**Task prompt:** Please repeat the lines below exactly. Begin with the line containing "Task: Reply to hashmukh's comment" and go on through the line containing "Image resolution: width=1119".

**Raw data:**

********************

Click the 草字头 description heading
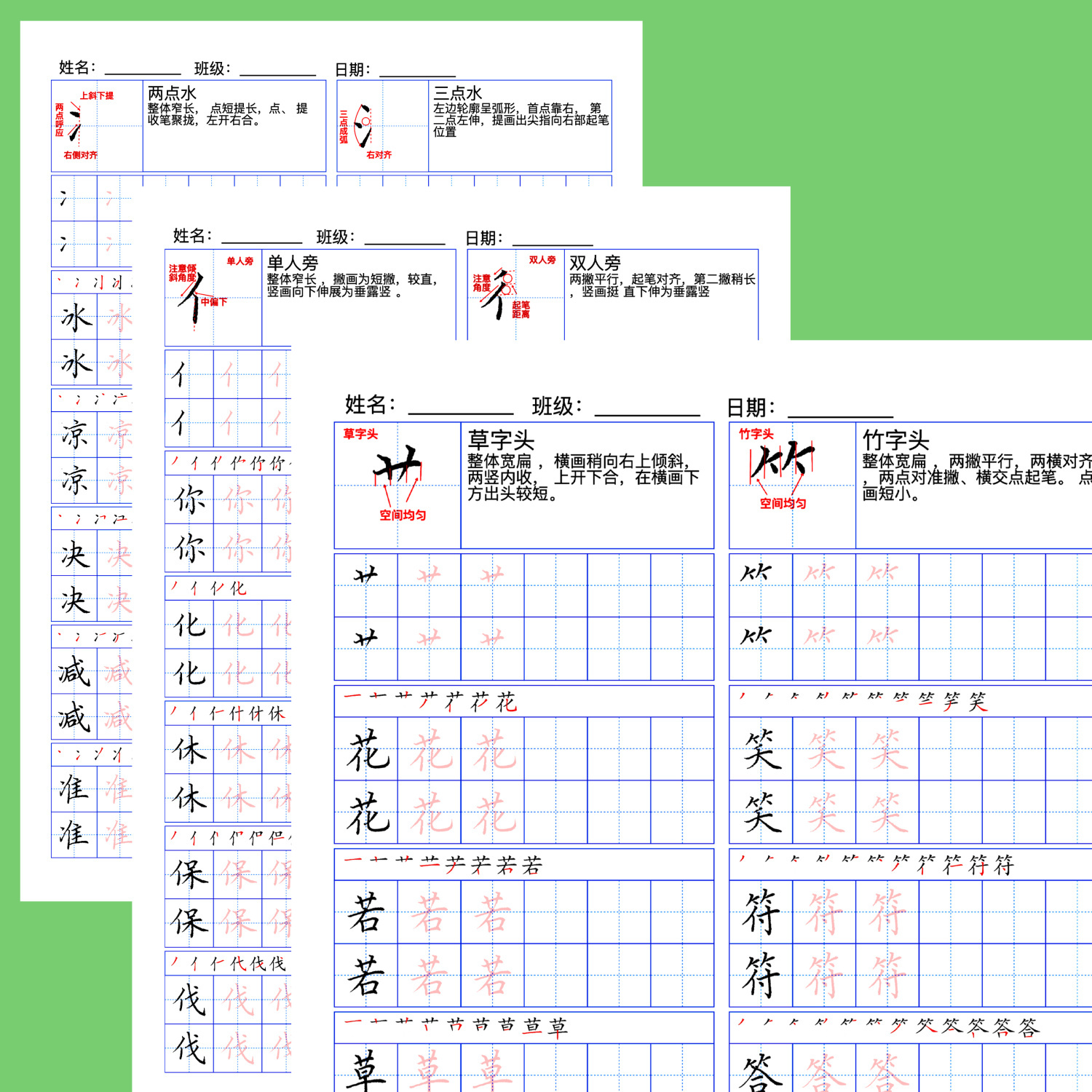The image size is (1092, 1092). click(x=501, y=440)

********************

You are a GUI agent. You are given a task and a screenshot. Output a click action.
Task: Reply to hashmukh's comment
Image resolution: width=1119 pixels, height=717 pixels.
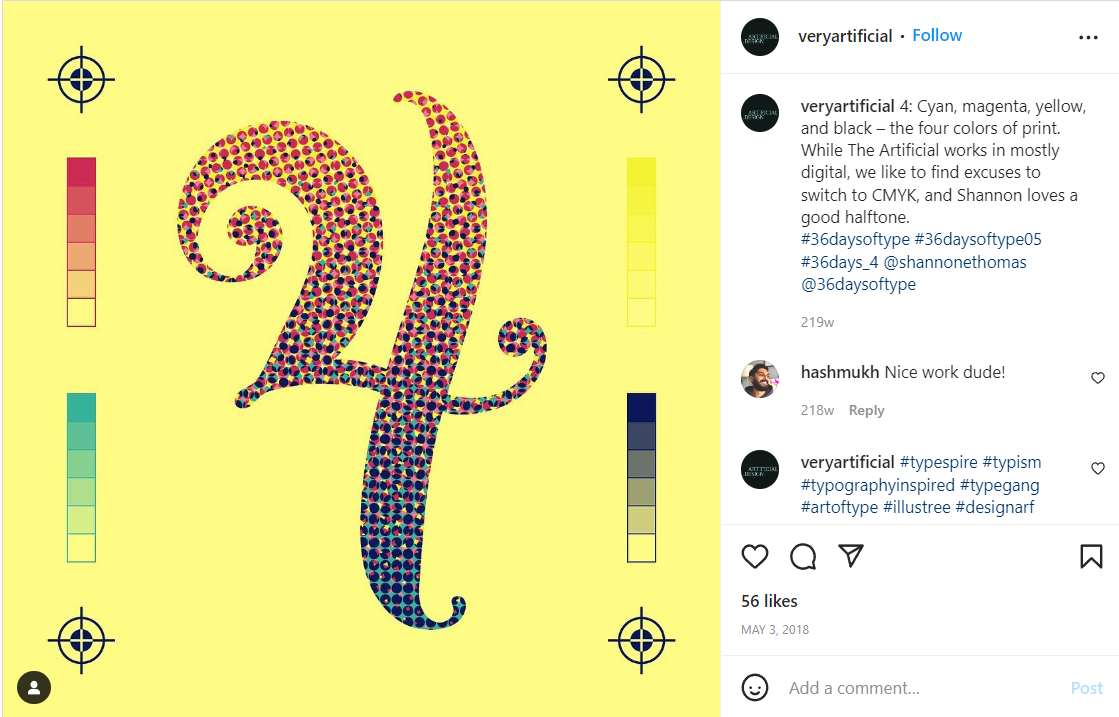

********************

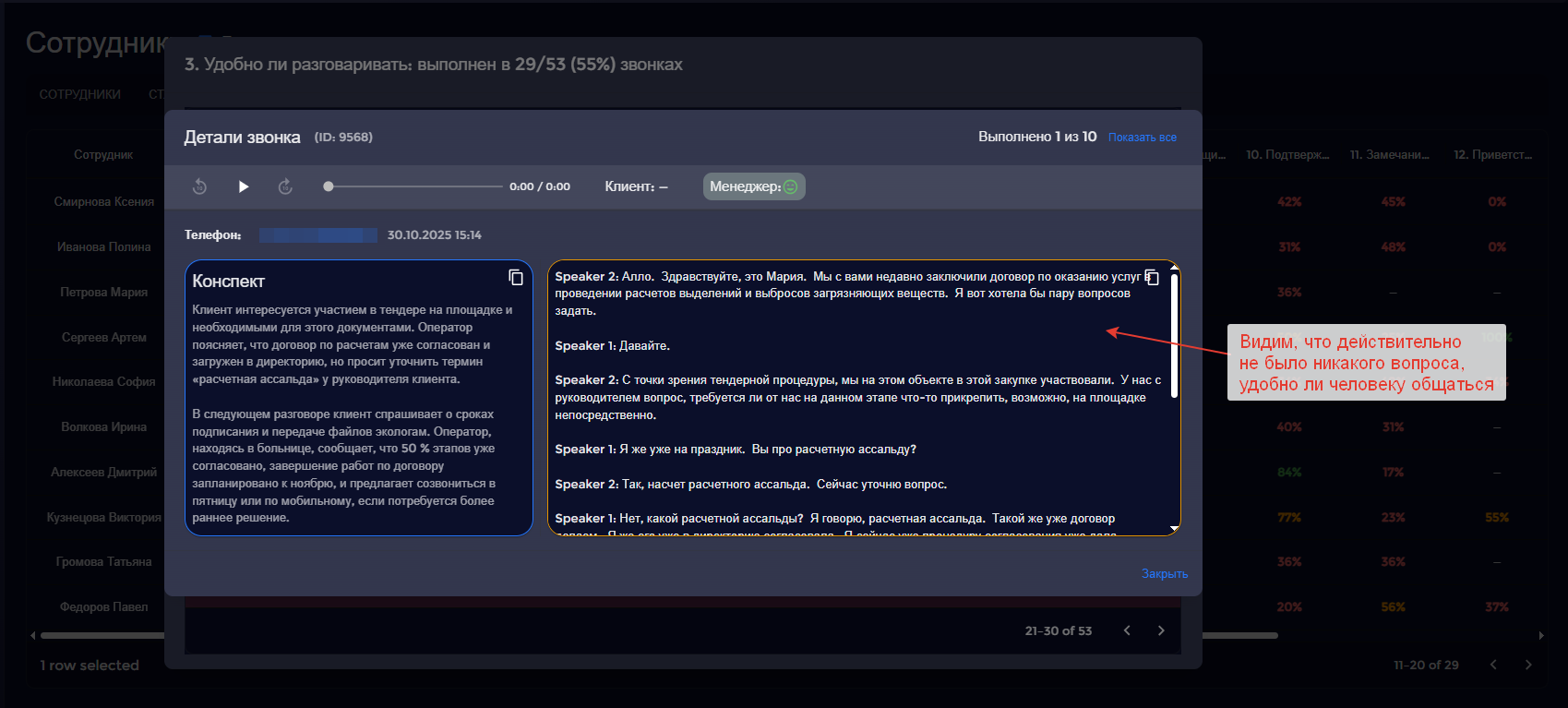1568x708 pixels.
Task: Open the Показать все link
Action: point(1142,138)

********************

**Written solution:**
Task: Reply to hashmukh's comment
Image resolution: width=1119 pixels, height=717 pixels.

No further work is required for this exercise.